Taken in Summer 2001 on a trip through Northern Arizona while driving through the Switchbacks of Oak Creek Canyon between Flagstaff and Sedona. The stage-3 Sierpinski tetrahedron and icosahedron are sitting on a rock in Oak Creek. The icosahedron has inside of it an interior structure of an intersection of three golden rectangles. Some floating leaves, or a fish, might be a nice addition to the drawing.
I have made the enlarged image much bigger for this picture, as it is a terrific view of the stage-4 Sierpinski Tetrahedron. Taken at the Phoenix Zoo sometime in late Spring 2001. Print on "Landscape" setting.
Okay, this is the Water section and this photo clearly isn't of water! But look at the drawing. I put water in the drawing. The photograph has great lines, but all that grassy background along with those trees made it impossible to trace. The tetrahedron is a Sierpinski stage-4. The place is the Boyce Thompson Southwest Desert Arboretum outside of Superior, Arizona, taken in March, 2001.
I really cheated on the water level here in order to be able to see water from the running river through the spaces in the tetrahedron. A child might want to add some background detail, like trees, or flowers around the windmill.
Stage-3 Sierpinski tetrahedron painted in a deep rose-red-orange mixed from: cadmium orange, naphthol red light, quinacridone red, cadmium yellow light, and titanium white. Photo taken on the Southwest Trail of the Phoenix Zoo in Spring 2001. Someone pointed out to me the triangular shape of the rock. It kind of "fits" with the tetrahedron. The plant sitting next to it is Umbrella Grass. It is classified as a weed in Arizona, it is an ornamental plant that can escape cultivation.
Anything could be done with this drawing. No water is shown, the tetrahedron could just as well be sitting on a rock on the ground as in the water.
This was taken at the Phoenix Zoo. It is hard to see the water, but it is there if you look closely, with the trunks of the palm trees reflected in it. The grass in the foreground is Scirpus sp.. The trees with arching trunks in the background are Gooding Willows (Salix goodingii), and the trees with straight trunks are Palms (Washingtonia filifera).

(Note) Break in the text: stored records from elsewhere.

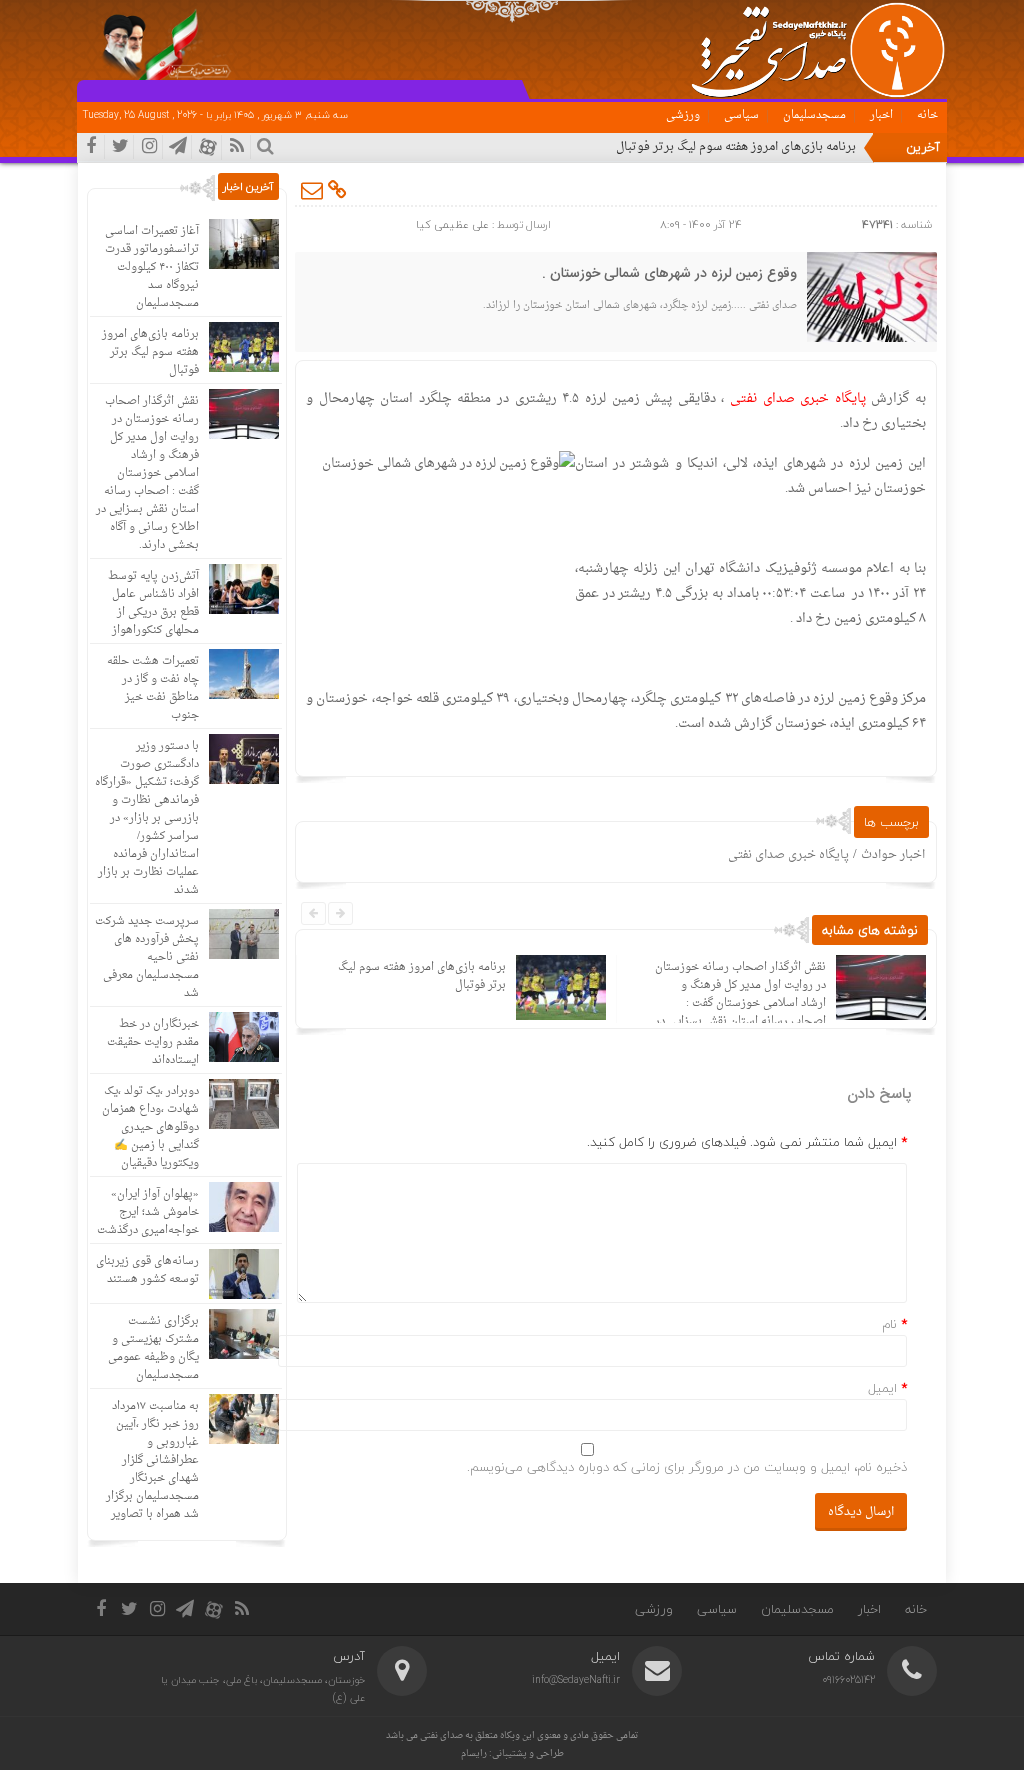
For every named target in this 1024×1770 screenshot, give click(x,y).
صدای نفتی (441, 1735)
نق (849, 147)
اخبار (881, 115)
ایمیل (882, 1388)
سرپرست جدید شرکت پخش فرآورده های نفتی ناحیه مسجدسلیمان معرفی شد (147, 957)
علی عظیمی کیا (452, 224)
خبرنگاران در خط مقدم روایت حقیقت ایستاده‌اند (153, 1042)
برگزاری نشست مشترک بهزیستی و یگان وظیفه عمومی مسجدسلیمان (153, 1348)
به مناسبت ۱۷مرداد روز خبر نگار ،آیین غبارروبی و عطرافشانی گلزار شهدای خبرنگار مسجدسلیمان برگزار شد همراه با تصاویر (152, 1460)
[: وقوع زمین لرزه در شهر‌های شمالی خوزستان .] (313, 190)
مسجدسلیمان (814, 115)
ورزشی (683, 115)
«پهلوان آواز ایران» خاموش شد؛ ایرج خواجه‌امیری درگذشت (148, 1212)
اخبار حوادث (893, 855)
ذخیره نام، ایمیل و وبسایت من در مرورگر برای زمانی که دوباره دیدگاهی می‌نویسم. (687, 1467)
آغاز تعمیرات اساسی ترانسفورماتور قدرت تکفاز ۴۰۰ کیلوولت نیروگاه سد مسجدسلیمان (152, 267)
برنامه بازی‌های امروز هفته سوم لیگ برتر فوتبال (422, 976)
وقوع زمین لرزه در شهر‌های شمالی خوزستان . (669, 274)
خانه (927, 115)
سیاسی (741, 115)
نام (889, 1324)
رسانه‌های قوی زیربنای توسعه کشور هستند (147, 1270)
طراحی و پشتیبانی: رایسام (512, 1753)
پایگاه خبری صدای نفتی (788, 855)
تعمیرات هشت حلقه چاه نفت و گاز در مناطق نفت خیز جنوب (153, 688)
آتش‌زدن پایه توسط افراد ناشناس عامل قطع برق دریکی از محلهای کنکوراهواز (153, 603)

This is a very special picture, because it was taken by an eight-year old youth reporter, Griffin Folkert. The Pinnacle Press, a newpaper by children for children run by Scottsdale moms, was reporting on a two-day event with preschoolers from the ASU College of Education preschool. Griffin has a very good eye with the camera. Each youth reporter had their own disposable camera and they took photographs without any outside instruction or input. The only thing I did was crop the picture.